This is the Students and Early Career Researchers (ECRs) homepage of the Privacy and Security in Machine Learning Interest Group.
To get involved, join the #students channel in our Slack.
Past Research Talks:
- 30 March 2022, 18:00 (UK time)
Ana-Maria Cretu (Imperial College London)
Interaction data are identifiable even across long periods of time
Abstract: Fine-grained records of people’s interactions, both offline and online, are collected at large scale. These data contain sensitive information about whom we meet, talk to, and when. We demonstrate here how people’s interaction behavior is stable over long periods of time and can be used to identify individuals in anonymous datasets. Our attack learns the profile of an individual using geometric deep learning and triplet loss optimization. In a mobile phone metadata dataset of more than 40k people, it correctly identifies 52% of individuals based on their 2-hop interaction graph. We further show that the profiles learned by our method are stable over time and that 24% of people are still identifiable after 20 weeks. Our results suggest that people with well-balanced interaction graphs are more identifiable. Applying our attack to Bluetooth close-proximity networks, we show that even 1-hop interaction graphs are enough to identify people more than 26% of the time. Our results provide strong evidence that disconnected and even re-pseudonymized interaction data can be linked together making them personal data under the European Union’s General Data Protection Regulation.
- 9 March 2022
Fatemeh Mireshghallah (UC San Diego)
What Does it Mean for a Language Model to Preserve Privacy?

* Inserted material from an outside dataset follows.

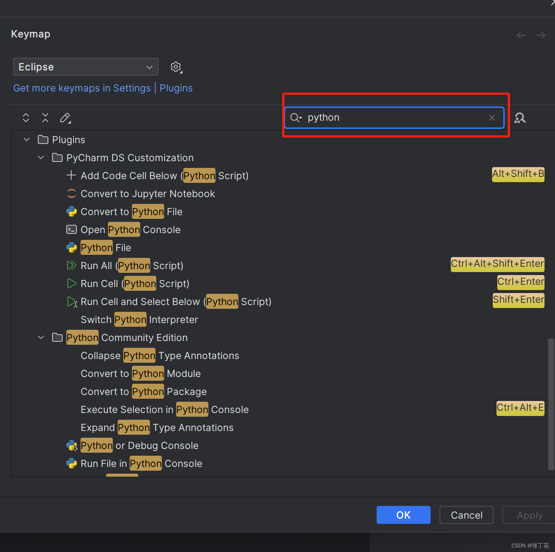Navigate back with the left arrow

[521, 35]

Abstract: Natural language reflects our private lives and identities, making its privacy concerns as broad as those of real life. Language models lack the ability to understand the context and sensitivity of text, and tend to memorize phrases present in their training sets. In this talk, we first discuss the potential risks of language models, and then focus on what is required for a language model to be considered privacy preserving, and what the challenges are in making it happen. Then we discuss the mismatch between the narrow assumptions made by popular data protection techniques (data sanitization and differential privacy), and the broadness of natural language and of privacy as a social norm. Finally, we see other alternatives and have a discussion on what the possible paths forward are.
- 2 March 2022
Alexandre Sablayrolles, Pierre Stock, and Igor Shilov
Open-Source Libraries for Privacy Attacks and Differentially Private Training: Privacy Linter and Opacus
Abstract: As the field of Privacy Preserving ML is advancing, it’s important that researchers and industry practitioners have access to state of the art tools for both research and application purposes. In this talk, we’ll discuss two open-source libraries for Privacy Attacks and Differentially Private training, developed at Meta AI: Privacy Linter and Opacus. We’ll do a deep dive into their capabilities, talk about code architecture and share some practical tips on applying them to a set of real-world problems.

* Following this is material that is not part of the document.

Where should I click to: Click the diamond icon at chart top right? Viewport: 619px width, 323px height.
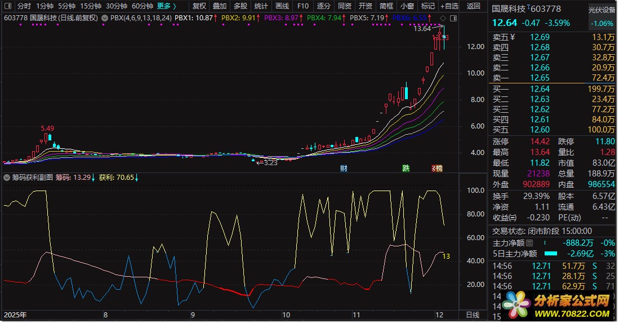tap(443, 19)
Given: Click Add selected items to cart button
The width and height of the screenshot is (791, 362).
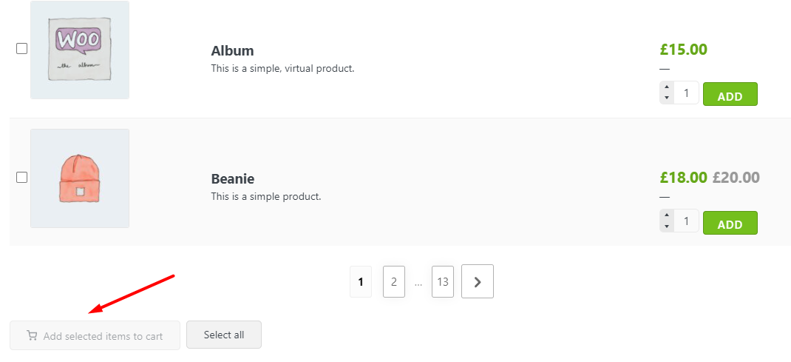Looking at the screenshot, I should [95, 335].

Bios: Alexandre Sablayrolles is a Research Scientist at Facebook AI in Paris, working on the privacy and security of machine learning systems. He received his PhD from Université Grenoble Alpes in 2020, following a joint CIFRE program with Facebook AI. Prior to that, he completed his Master’s degree in Data Science at NYU, and received a B.S. and M.S. in Applied Mathematics and Computer Science from École Polytechnique. Alexandre’s research interests include privacy and security, computer vision, and applications of deep learning. Homepage: https://ai.facebook.com/people/alexandre-sablayrolles/
Pierre Stock joined Facebook AI as a Research Scientist in June 2021. Previously, he was a PhD Resident at Facebook AI Research and ENS de Lyon and defended his PhD around “Efficiency and Redundancy in Neural Networks” in April 2021. His interests include Neural Network Compression and Privacy-Preserving Machine Learning. Homepage: https://ai.facebook.com/people/pierre-stock/
Igor Shilov is a Research Engineer at Facebook AI, working on applied research in privacy preserving machine learning. He is the lead developer of Opacus and has industry experience in building highly scalable ML Systems, including NLP applications, Recommender Systems and Information Retrieval Engines. Homepage: https://github.com/ffuuugor
- 9 Feb 2022
Praneeth Vepakomma (MIT)
Private Measurement of Nonlinear Correlations in a Distributed Setting
Abstract: We introduce a differentially private method to measure nonlinear correlations between sensitive data hosted across two entities. We provide utility guarantees of our private estimator. Ours is the first such private estimator of nonlinear correlations, to the best of our knowledge within a multi-party setup. The important measure of nonlinear correlation we consider is distance correlation. This work has direct applications to private feature screening, private independence testing, private k-sample tests, private multi-party causal inference and private data synthesis in addition to exploratory data analysis.